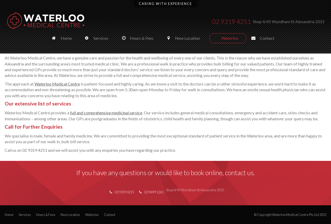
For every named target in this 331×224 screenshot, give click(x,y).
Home (9, 215)
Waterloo (92, 215)
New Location (70, 215)
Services (25, 215)
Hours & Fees (45, 215)
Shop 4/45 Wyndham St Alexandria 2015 (289, 21)
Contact (109, 215)
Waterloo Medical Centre (57, 83)
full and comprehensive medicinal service (106, 112)
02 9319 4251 (231, 21)
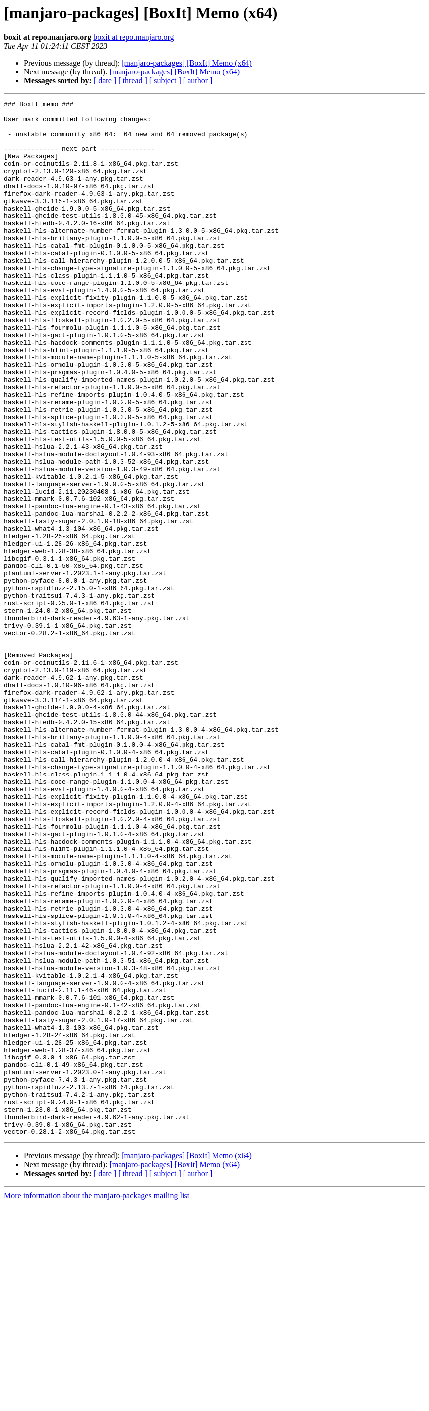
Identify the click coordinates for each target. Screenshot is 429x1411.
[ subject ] (165, 80)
┄┄┄┄┄┄┄┄┄┄┄┄┄┄┄┄┄┄┄┄
§ **AIM**
Rewrite the records from the line containing "Identify the click" through the end of the records, substituting "item" for "target" and changing nothing else.

§ **RESPONSE BELOW**
Identify the click coordinates for each item. Screenshot is 429x1411.
[ subject ] (165, 80)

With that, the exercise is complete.